Hay espacios que tienen algo especial. Que cambian con la luz. El Tribut es uno de ellos: de día es luminoso, mediterráneo, casi veraniego, con el mar al fondo y un aire tranquilo que invita a alargar sobremesas. De noche, todo se vuelve más íntimo: luces cálidas y una atmósfera que convierte cualquier cena en una cita. A eso se suma un equipo cercano, atento sin ser intrusivo, y una carta que habla con acento catalán, pero no teme salirse del guion. Sabores con raíces, pero también con carácter. Una cocina viva, que se adapta, observa y propone.
En este contexto, y en plena celebración del Any Gaudí 2026, El Tribut lanza “Gaudir”, una serie de sugerencias gastronómicas que homenajean al genio del modernismo a través de sus gustos personales, su vínculo con la naturaleza y esa capacidad suya de mirar lo de siempre como si fuera nuevo.

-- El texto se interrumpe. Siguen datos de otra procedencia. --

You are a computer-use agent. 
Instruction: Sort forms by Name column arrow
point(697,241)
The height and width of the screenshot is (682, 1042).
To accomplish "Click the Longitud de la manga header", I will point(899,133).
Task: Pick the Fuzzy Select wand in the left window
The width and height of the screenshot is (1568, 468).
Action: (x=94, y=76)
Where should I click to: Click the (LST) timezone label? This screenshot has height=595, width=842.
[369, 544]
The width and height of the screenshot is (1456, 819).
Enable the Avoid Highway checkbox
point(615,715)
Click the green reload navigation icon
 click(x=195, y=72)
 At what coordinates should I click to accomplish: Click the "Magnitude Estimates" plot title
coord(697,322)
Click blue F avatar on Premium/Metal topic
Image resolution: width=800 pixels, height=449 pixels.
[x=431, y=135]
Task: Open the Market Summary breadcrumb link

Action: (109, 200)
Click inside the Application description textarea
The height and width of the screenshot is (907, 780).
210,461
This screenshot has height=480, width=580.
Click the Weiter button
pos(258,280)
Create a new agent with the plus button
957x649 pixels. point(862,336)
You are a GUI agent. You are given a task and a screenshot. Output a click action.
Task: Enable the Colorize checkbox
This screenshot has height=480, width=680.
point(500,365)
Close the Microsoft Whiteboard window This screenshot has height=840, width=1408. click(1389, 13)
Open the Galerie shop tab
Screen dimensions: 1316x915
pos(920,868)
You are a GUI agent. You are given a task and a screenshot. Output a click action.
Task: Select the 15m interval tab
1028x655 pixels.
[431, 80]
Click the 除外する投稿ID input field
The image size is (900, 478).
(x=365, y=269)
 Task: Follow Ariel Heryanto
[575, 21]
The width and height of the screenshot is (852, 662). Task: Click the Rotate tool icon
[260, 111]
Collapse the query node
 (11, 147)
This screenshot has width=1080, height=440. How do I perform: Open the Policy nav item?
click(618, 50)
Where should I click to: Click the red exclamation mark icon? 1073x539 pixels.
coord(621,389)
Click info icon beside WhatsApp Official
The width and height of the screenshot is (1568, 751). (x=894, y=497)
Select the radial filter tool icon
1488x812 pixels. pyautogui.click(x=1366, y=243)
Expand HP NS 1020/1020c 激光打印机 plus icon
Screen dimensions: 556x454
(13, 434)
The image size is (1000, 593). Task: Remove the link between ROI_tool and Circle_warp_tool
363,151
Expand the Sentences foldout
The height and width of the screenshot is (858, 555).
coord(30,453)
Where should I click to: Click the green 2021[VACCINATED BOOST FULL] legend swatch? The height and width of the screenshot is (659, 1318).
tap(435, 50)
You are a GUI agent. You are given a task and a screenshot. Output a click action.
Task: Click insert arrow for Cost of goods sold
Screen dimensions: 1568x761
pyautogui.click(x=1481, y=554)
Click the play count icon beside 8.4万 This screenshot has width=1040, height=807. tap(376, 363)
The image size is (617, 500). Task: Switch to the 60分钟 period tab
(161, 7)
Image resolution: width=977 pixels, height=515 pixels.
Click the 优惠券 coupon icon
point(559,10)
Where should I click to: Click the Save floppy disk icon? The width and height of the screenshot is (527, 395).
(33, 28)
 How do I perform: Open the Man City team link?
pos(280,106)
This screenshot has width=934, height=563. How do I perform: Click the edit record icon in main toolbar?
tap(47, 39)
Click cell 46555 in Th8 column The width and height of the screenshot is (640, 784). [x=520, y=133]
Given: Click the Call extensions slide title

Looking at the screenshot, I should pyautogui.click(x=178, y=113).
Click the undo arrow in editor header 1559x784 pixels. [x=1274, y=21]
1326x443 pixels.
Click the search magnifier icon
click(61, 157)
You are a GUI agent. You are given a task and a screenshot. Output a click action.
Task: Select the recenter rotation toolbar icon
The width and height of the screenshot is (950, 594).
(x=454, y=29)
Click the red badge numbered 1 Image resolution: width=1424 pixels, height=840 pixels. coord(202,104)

El modernismo también lleva romesco
Desde enero, se incorporan a la carta algunos platos de edición limitada como el ajoblanco con gamba roja y cítricos, un fricandó vegano con picada catalana o un arroz seco de bacalao con calçots a la brasa y romesco. Y para rematar, una torrija de focaccia con crema catalana quemada, crumble de almendra y sorbete de mandarina con vermut de Reus. Sabores que Gaudí probablemente habría aplaudido, por su raíz y por su osadía.
Y esto no ha hecho más que empezar: la propuesta irá evolucionando con las estaciones, igual que el propio restaurante, que se transforma con la luz del día, con el ritmo del puerto, con la energía de quienes lo habitan. Hay algo en sus paredes, en sus formas ondulantes, que recuerda a La Pedrera, y algo en su atmósfera que te hace sentir en casa. Porque la arquitectura emociona, sí, pero si viene acompañada de buen pan y mejores guisos… emociona el doble.